Un vent de brutalité policière souffle sur le Québec ?

[La Gazette de Port-au-Prince] « On est un peu ébranlé en voyant des images de cette nature », a du reconnaitre en février le ministre de la Sécurité publique du Québec, Stéphane Bergeron. Il se disait «secoué» par une nouvelle vidéo représentant encore une fois des policiers frappants un suspect couché au sol. Comme lui, plusieurs groupes de citoyens et associations de la province canadienne affirment être inquiets face à cette montée de la brutalité policière.
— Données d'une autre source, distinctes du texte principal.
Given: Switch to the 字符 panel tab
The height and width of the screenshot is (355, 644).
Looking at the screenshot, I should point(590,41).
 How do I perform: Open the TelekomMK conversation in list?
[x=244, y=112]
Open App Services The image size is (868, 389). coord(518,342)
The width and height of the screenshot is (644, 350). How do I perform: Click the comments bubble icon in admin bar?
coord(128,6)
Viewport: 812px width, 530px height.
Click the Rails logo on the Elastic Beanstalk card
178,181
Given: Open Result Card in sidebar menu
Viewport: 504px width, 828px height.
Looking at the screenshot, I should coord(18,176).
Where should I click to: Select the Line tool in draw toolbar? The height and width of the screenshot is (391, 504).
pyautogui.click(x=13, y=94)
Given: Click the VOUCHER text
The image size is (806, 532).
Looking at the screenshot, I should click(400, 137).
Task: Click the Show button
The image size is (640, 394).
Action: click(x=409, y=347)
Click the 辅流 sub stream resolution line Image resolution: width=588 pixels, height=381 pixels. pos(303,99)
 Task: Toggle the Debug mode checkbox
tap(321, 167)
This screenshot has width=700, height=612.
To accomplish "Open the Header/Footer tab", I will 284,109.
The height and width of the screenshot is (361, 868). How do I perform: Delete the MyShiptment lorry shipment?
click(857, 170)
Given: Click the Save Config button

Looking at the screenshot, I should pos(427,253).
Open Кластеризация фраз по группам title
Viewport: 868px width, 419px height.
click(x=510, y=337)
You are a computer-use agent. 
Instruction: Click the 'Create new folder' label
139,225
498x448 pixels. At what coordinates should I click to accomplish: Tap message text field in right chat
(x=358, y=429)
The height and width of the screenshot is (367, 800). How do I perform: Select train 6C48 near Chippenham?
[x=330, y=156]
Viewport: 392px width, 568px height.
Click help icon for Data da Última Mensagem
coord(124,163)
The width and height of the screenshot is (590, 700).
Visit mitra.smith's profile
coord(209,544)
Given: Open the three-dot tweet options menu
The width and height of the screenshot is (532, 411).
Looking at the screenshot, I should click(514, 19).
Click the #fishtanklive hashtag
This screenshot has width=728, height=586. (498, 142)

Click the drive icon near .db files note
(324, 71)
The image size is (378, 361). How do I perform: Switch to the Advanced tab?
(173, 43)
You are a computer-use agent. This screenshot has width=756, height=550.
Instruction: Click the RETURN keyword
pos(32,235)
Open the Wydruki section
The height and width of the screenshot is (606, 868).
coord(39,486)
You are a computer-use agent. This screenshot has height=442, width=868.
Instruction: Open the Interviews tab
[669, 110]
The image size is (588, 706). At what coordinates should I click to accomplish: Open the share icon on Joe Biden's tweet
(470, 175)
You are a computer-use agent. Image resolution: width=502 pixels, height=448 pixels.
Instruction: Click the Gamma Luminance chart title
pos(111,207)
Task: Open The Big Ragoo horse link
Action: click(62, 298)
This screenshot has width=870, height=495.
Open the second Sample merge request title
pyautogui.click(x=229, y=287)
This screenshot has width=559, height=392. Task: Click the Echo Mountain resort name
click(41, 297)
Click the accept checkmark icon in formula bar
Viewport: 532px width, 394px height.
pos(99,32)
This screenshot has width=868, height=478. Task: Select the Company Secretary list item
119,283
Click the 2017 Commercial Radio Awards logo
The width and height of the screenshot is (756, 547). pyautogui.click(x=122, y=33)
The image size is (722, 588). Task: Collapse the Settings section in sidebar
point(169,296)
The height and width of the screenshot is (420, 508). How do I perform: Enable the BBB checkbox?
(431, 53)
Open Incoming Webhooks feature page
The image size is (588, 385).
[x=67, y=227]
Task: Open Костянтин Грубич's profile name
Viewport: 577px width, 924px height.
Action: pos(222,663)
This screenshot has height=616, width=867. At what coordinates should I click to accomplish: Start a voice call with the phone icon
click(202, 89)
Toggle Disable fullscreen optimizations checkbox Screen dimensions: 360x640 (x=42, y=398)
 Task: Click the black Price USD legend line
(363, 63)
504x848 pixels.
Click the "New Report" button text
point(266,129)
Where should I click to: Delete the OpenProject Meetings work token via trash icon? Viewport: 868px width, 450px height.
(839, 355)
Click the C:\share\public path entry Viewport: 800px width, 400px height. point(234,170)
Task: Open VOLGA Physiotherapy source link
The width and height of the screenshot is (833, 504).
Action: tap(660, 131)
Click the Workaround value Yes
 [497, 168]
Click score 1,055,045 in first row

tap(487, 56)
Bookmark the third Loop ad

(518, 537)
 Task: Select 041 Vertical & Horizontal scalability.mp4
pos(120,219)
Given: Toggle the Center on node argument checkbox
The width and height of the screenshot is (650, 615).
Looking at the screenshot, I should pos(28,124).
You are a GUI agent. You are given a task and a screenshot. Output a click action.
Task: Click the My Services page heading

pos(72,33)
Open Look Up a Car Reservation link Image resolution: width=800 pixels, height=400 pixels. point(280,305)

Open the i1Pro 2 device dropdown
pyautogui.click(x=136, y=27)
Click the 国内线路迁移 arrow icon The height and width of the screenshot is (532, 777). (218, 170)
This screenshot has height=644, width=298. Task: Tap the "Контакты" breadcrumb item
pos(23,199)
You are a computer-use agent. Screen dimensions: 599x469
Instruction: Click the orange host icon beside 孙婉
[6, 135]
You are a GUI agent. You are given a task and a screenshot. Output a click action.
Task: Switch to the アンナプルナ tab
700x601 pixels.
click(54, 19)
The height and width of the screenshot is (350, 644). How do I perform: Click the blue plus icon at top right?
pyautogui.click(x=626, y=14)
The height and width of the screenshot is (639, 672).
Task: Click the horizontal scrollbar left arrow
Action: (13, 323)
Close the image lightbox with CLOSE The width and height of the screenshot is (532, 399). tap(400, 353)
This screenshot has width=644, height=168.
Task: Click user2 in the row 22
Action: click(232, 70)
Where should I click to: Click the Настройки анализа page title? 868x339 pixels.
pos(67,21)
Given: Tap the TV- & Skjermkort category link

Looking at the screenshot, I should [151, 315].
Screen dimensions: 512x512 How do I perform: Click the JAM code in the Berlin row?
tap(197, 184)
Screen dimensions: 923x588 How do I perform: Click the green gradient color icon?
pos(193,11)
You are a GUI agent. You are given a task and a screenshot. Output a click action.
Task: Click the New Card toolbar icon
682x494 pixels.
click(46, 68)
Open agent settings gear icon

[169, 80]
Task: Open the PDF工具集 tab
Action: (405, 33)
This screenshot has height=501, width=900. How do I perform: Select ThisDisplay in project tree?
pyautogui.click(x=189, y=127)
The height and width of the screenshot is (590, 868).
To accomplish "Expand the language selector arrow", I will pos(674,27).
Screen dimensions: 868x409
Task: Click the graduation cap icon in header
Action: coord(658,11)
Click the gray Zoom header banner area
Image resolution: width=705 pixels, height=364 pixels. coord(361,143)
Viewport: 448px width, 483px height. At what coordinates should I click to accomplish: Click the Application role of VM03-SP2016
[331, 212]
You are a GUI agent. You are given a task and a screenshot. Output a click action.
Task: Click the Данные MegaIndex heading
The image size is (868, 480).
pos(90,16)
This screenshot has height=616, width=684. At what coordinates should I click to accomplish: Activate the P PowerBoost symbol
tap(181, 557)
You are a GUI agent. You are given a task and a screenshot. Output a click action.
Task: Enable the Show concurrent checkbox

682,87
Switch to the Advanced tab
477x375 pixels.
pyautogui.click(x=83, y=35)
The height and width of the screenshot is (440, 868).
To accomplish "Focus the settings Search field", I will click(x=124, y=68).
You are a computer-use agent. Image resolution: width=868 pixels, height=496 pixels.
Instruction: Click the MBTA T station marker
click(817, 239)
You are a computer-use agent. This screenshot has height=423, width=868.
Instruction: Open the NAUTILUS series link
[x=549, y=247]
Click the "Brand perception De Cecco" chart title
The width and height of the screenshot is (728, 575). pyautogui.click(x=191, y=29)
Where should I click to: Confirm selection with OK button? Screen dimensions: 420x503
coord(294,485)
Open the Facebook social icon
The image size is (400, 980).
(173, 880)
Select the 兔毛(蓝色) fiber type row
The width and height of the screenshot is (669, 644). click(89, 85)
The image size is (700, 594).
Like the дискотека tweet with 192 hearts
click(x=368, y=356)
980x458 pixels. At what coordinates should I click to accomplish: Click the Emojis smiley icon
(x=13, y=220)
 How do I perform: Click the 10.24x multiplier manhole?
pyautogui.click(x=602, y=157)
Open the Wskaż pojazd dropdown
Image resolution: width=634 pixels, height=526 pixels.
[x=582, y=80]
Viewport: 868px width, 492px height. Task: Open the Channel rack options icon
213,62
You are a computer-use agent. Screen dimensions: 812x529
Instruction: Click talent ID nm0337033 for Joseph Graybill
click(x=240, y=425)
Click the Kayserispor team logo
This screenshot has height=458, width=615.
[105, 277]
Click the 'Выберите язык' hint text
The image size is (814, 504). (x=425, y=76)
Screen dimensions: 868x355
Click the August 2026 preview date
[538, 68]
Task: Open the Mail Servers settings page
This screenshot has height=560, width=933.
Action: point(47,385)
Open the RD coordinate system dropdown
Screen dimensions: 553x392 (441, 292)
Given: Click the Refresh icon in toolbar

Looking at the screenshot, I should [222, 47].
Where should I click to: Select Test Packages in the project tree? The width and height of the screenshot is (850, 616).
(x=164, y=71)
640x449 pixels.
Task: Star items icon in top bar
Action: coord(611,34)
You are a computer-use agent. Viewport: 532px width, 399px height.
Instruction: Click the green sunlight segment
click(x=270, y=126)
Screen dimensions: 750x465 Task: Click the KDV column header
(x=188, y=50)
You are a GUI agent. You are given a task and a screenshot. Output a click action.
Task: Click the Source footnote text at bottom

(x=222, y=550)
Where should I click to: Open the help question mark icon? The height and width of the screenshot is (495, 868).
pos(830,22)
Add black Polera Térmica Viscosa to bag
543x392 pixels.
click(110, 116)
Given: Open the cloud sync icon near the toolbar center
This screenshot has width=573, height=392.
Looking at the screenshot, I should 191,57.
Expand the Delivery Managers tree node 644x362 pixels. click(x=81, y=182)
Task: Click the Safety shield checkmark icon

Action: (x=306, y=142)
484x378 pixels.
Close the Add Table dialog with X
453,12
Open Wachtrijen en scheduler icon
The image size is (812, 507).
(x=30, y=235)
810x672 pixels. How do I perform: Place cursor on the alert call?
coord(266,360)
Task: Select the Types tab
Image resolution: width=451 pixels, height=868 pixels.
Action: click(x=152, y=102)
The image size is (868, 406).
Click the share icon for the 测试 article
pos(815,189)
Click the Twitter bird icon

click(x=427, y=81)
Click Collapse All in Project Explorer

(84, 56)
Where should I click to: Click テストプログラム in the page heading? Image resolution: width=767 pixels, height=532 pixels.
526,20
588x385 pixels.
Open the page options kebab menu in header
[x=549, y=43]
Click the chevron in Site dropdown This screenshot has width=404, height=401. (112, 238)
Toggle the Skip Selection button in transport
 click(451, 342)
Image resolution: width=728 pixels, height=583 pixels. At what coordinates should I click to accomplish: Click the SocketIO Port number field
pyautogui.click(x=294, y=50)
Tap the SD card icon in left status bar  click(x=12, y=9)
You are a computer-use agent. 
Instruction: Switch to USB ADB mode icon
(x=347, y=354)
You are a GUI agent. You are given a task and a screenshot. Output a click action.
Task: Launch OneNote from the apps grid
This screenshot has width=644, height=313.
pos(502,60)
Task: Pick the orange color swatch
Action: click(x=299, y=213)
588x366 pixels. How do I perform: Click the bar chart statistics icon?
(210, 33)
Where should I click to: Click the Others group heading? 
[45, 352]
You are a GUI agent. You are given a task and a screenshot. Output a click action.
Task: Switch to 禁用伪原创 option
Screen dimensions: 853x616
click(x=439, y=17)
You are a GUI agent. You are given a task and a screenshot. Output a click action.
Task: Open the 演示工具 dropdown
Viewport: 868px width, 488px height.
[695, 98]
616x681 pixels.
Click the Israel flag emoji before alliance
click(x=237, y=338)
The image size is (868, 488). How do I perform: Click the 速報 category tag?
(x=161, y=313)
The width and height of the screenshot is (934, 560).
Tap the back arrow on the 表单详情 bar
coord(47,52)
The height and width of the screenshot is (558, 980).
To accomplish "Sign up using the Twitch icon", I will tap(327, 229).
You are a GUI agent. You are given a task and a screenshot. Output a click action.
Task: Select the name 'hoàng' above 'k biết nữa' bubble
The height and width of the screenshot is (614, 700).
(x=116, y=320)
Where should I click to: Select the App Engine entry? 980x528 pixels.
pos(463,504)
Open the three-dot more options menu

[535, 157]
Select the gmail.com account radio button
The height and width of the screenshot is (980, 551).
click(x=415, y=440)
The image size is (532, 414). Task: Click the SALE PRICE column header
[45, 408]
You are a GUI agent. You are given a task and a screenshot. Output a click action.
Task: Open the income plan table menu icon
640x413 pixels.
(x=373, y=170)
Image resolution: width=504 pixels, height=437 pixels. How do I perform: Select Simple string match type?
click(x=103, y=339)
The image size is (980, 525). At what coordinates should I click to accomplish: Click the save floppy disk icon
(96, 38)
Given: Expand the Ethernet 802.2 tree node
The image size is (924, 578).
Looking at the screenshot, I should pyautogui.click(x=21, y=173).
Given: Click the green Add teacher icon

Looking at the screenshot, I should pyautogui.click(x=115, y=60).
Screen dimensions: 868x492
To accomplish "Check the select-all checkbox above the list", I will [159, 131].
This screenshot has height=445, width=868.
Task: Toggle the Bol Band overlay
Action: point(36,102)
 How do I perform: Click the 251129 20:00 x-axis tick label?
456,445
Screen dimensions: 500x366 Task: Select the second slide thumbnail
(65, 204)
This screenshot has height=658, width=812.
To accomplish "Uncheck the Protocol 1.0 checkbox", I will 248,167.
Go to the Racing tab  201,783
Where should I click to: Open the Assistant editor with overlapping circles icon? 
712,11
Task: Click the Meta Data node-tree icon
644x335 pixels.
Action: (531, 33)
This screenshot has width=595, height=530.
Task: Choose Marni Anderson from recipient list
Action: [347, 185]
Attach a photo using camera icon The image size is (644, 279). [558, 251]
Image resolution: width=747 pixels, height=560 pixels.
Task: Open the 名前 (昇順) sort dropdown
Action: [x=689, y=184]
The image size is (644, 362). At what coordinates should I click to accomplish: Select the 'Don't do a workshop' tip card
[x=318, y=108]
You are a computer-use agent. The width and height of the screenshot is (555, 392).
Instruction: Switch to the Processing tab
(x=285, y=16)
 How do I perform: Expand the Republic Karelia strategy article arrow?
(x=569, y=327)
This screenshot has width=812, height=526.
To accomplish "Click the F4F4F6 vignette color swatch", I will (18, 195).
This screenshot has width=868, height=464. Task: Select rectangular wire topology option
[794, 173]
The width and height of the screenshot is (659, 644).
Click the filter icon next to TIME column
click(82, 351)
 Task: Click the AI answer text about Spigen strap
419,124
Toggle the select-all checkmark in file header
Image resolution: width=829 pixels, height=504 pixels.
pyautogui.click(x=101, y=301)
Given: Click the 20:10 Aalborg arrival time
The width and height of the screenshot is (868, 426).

Le gouvernement vient d’annoncer une commission d’enquête sur la crise sociale qui a mobilisé des centaines de milliers de manifestants l’année dernière, mais en exclut d’emblée les questions relatives au travail policier.

Environ quatre mille manifestants opposés au pouvoir, la grande majorité pacifique, ont été arrêtés puis relâchés à Montréal depuis un an. De nouveaux règlements permettent aux policiers d’arrêter quelqu’un soupçonné d’avoir participé à une manifestation non-autorisée.

En Haïti, une loi empêchant les manifestations spontanées serait une véritable blague. Le directeur général de la police nationale haïtienne, Gotson Aurélus, l’a encore démontré mardi dernier interdisant sans succès aux partisans d’Aristide de prendre la rue. La jeune démocratie haïtienne n’est probablement pas prête d’oublier la nécessité de la contestation populaire, à la racine de l’acte d’indépendance du pays en 1804, comme pour la France quelques années plus tôt. La législation française punit d’ailleurs toujours les organisateurs d’une manifestation non-autorisée, mais pas l’acte de manifester.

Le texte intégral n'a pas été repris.